## PROBLEMS
1) According to the blog post below, how many pounds lighter is the writer than when starting Weight Watchers?
2) Quote the blog post word for word between "Come on shuh-shake" and "Watchers. Woot woot!", inclusive.

## SELECTION
Monday, October 15, 2012

Come on shuh-shake it!

Hello, hello, hello! I know, you're all thinking "where the heck did you go? Did you kill yourself after the depressing last post?" Nope, I'm still here fighting the monkey on my back. I'd also like to make the announcement that I am 8 pounds lighter than when I started Weight Watchers. Woot woot!

Now on to the informational portion of our meeting:  Here's the low down on my video making status....it's a lot harder than anticipated. I can't have the camera on a tripod because I'm out of frame a bunch of the time. That means I must have a camera person, right? Well, I have a 7 year old helper and a 10 year old helper (the 14 year old would rather DIE than film me making a fool of myself). Both of my available helpers either want to join in the fun or are laughing so hard the camera is shaking and it looks like the Blair Witch Project. So I'm working on that for y'all. I want you all to be the first to know that I'm working on creating a new form of exercise that combines cardio, strength "training" and graceful movement. It's called spastic splendor and I discovered it while jumping around after dropping a can on my foot. I was holding two heavy cans and a can from the counter dropped on my foot. I immediately started jumping around flailing my arms, spinning in circles and chanting some very flattering words. After I stopped I noticed that I was out of breath, my arms were tired from flailing while holding cans and my thighs were starting to smart from doing some sort of squat/lunge jumping movement. I realized that this is a great way to let go of stress and get a good workout so I'm going to start holding classes in the play room for the kids to let out their inner spaz. I think I may even teach it to Emma's youth group on Mentor night, what a great way to bond with her and her friends, right?

## INFORMATION SUPPLIED

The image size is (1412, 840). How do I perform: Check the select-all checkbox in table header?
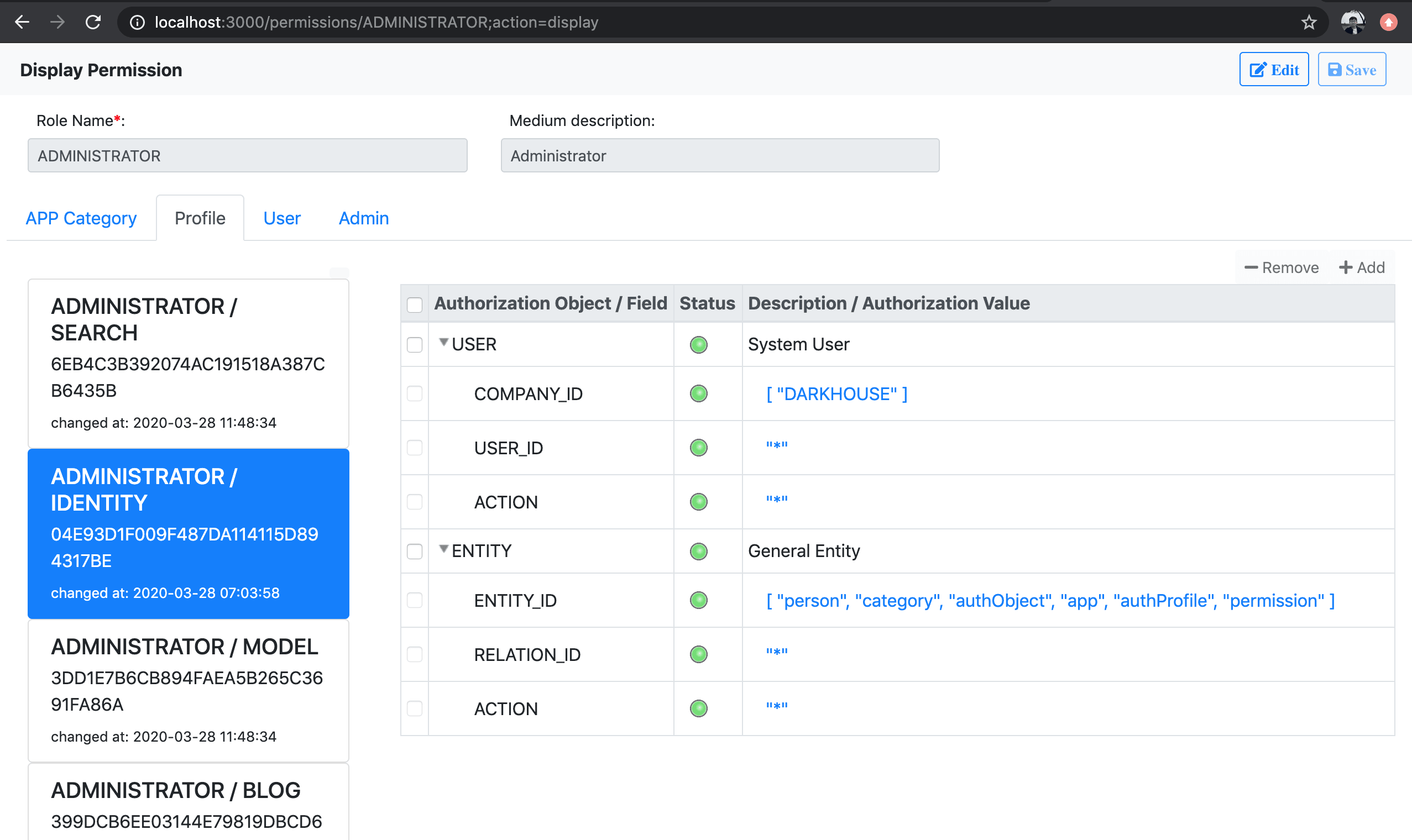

## SOLUTIONS TO EACH TASK
1) 8 pounds

2)
Come on shuh-shake it!

Hello, hello, hello! I know, you're all thinking "where the heck did you go? Did you kill yourself after the depressing last post?" Nope, I'm still here fighting the monkey on my back. I'd also like to make the announcement that I am 8 pounds lighter than when I started Weight Watchers. Woot woot!